**Instructions to follow**
Every line below that holds the string "width" should be copied out.

*** Exercise inputs Section Begins ***

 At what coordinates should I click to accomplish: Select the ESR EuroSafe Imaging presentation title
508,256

*** Exercise inputs Section Ends ***
*** Exercise inputs Section Begins ***

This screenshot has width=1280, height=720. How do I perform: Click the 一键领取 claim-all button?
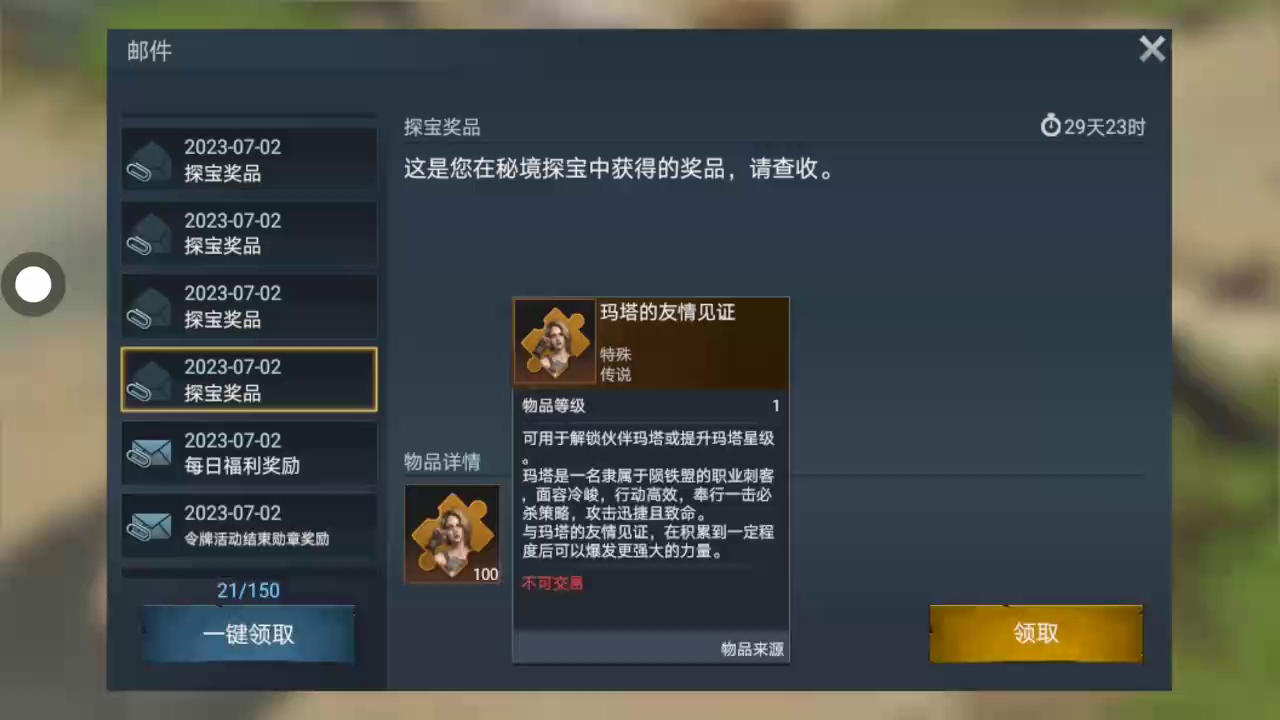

*** Exercise inputs Section Ends ***
*** Exercise inputs Section Begins ***

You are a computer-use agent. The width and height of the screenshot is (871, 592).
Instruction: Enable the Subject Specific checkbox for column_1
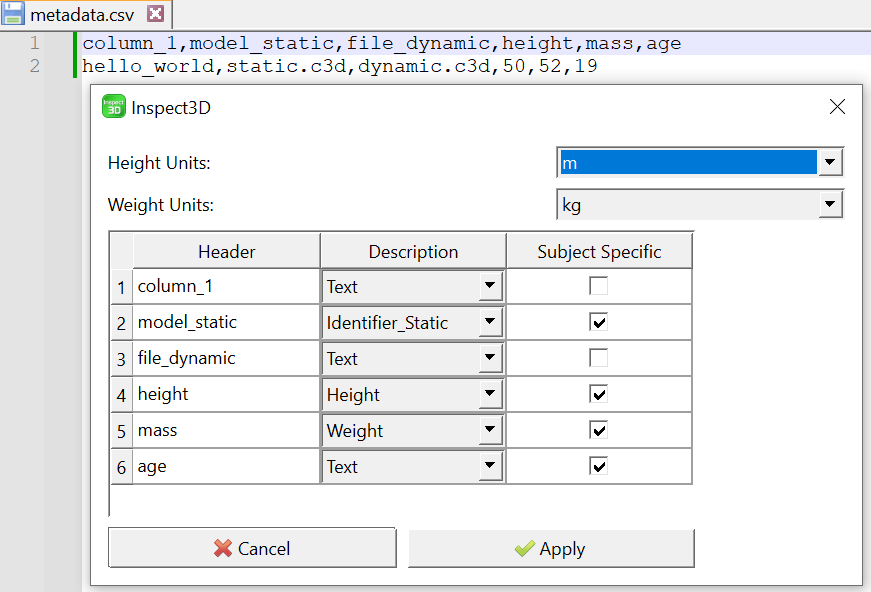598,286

*** Exercise inputs Section Ends ***

**Reply to the exercise**
This screenshot has width=1280, height=720. How do I perform: Click the 一键领取 claim-all button?
You are a computer-use agent. The width and height of the screenshot is (871, 592).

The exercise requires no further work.